To drive this point home (even further), here are seven reasons why asking why is so important:

  1. It fosters personal growth
    Asking why can move you in a new direction and get you to think about your core values and beliefs. It can make you reassess everything you’ve learned since childhood and help you to evolve by enabling you to work out what is important to you.
  1. It promotes a healthy mindset
    When you ask why, you are evaluating your life and your habits in order to get to know yourself better. Questioning yourself will provide you with clarity and a better outlook because you will have a greater understanding as to why you do the things you do. The information you learn about yourself will enable you to make an informed decision as to what changes, if any, are necessary. Your mind is essential for your well-being, so learn to ask why more and challenge yourself daily.
  1. It inspires courage
    Fear cripples many people from reaching their fullest potential. Many people are afraid to ask why because they don’t want to know the answer, are too afraid of the answer, or feel guilty that they will ignore the answer. If you make it a personal mission to ask why more and openly challenge things, it will inspire others to do the same. If they see that you are learning and growing because of your curiosity and fearlessness, they too will face their fears head on. Remember, leading by example is a surefire way to inspire others.
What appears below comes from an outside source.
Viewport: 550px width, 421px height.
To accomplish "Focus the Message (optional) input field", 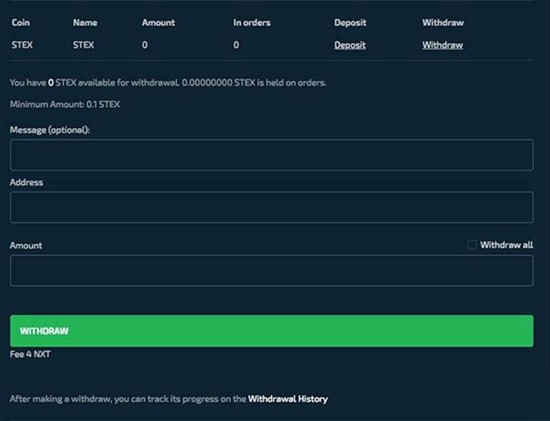I will point(272,155).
  1. It encourages communication
    Communication is important to personal and professional relationships; however, fear can stop you from asking vital questions which can hinder this exchange. Asking why will open up conversation and steer you to the truth of any problem or situation that occurs. It’s good to be honest, and asking why will bring up any concerns. It is then up to you to make an informed decision based on the information that was shared. Asking why, as opposed to jumping to conclusions, will lead to successful and productive conversations.
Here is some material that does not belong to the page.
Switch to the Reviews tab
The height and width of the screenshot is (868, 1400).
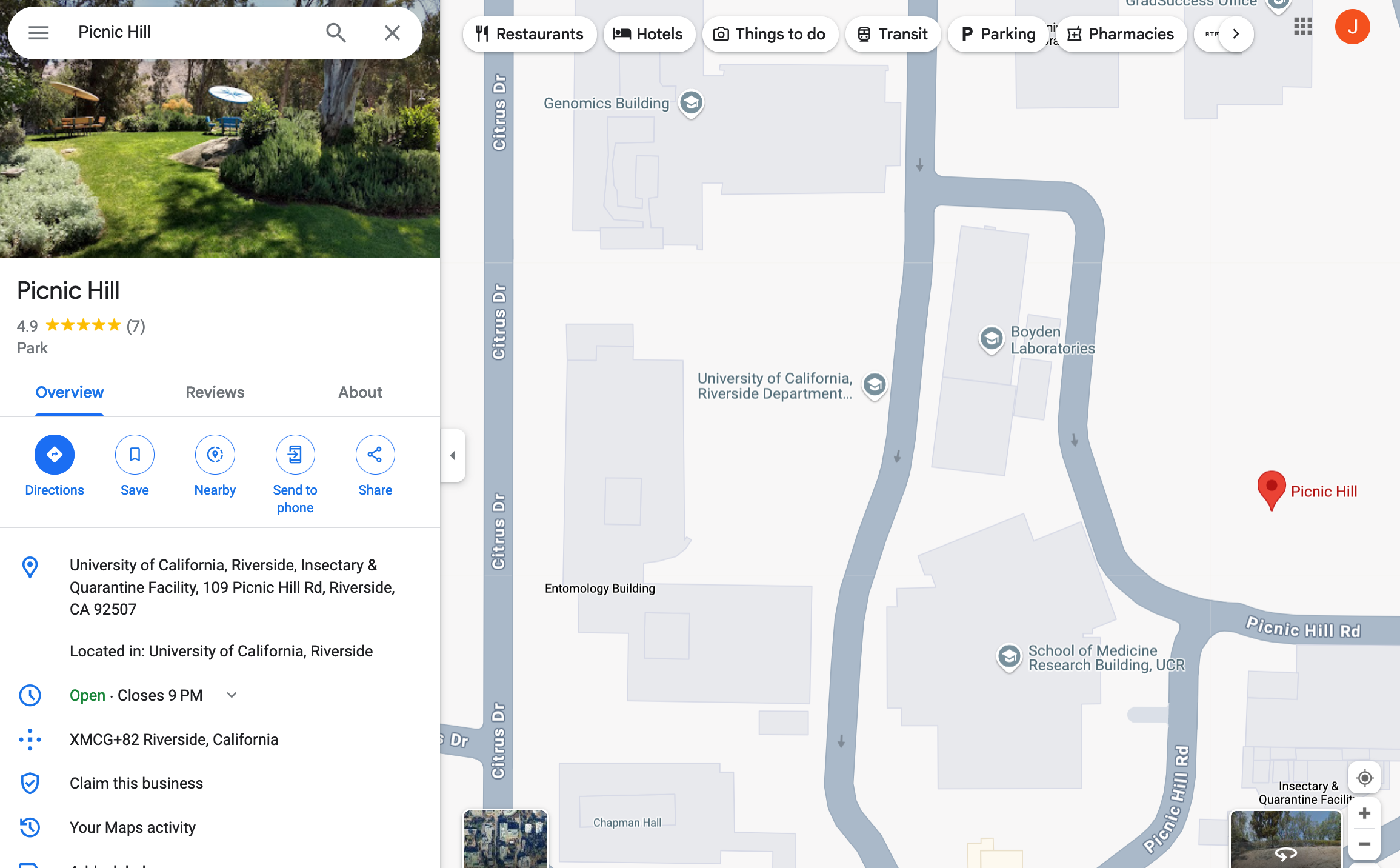click(x=215, y=392)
  1. It highlights awareness and influences change
    In business, you knowingly take a risk by asking why because you are seeking an answer that may shape your next move. Asking why can also help get to the root cause of an issue which is necessary to take corrective action, or influence others that taking corrective action is the right thing to do. If you wish to spread awareness and/or influence change, ask why about a topic close to your heart.
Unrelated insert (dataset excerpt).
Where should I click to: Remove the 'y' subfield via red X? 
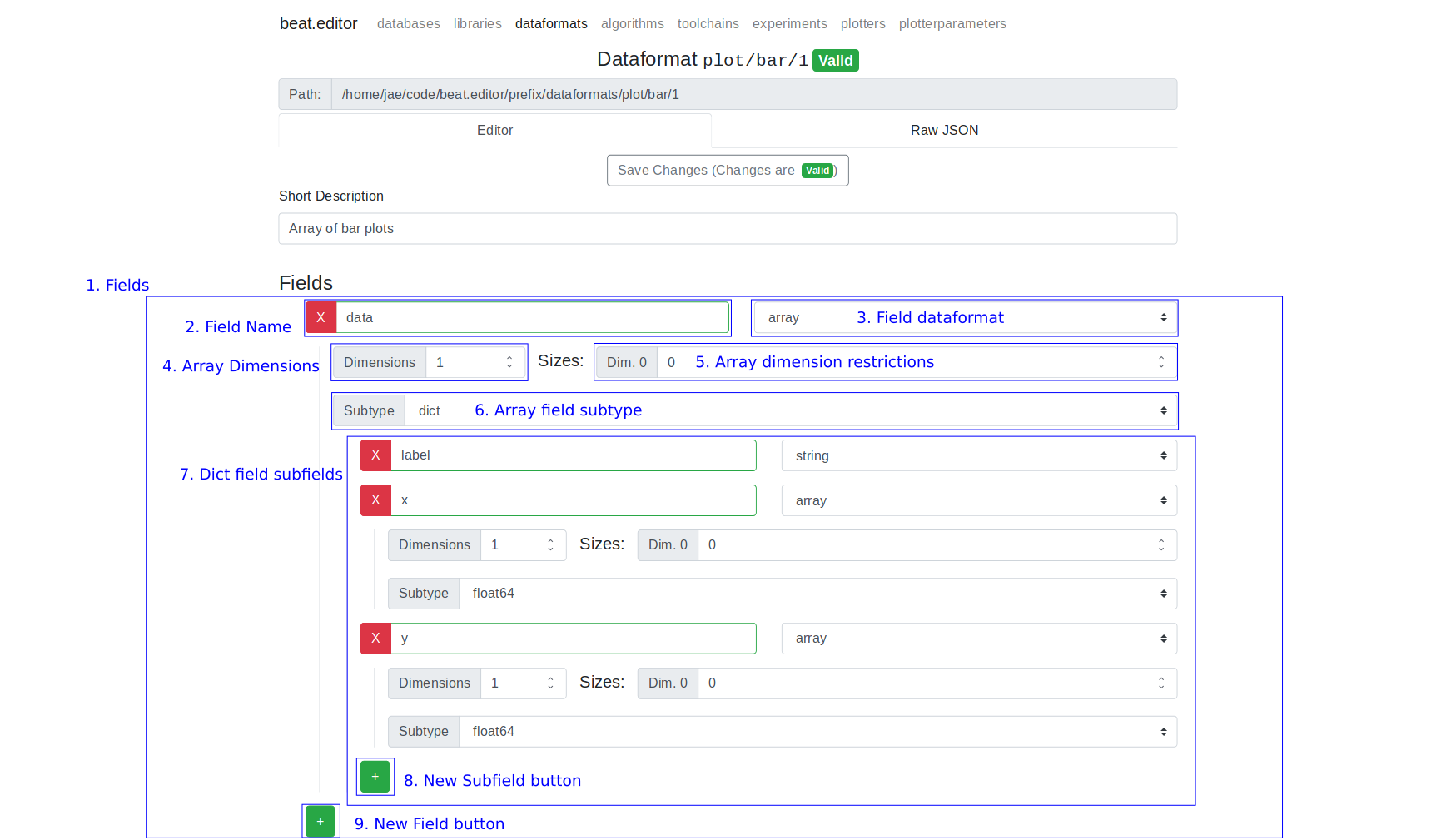(x=375, y=639)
  1. It promotes creativity
    People, organizations, and teams who start by asking what, how, and who questions are short-sighted. They focus on plans, strategies, and tactics, missing the primary goal. Asking why will not only help you get to the root cause and understand the motivation behind why something is being done a specific way, it is inspirational. While everyone on the team may be unique in their approach towards a creative solution, they are all on the same page regarding why they are seeking a solution in the first place.
  1. It eliminates confusion
    The best way to get context in any situation is to ask why, sometimes repeatedly. Asking why eliminates confusion caused by pre-conceived notions, which are fueled by lack of knowledge, or more dangerous, misinformed knowledge. Asking why defines a clear path and brings everyone on the same page.

 

So, the next time you are faced with a tough decision, ask why or what the context is behind making the choice. Learn to recognize the reason behind what you’re doing and when to ask why. Not only will this drive more effective conversations and exchanges, it may also save precious time and personal energy.

Last but not least, if you notice that someone close to you has stopped questioning and/or challenging things, encourage him or her to ask why. Explain that to be successful, they should always be aware of the reasons why they are doing something, and those reasons should always be their driving force – a force they should never lose sight of!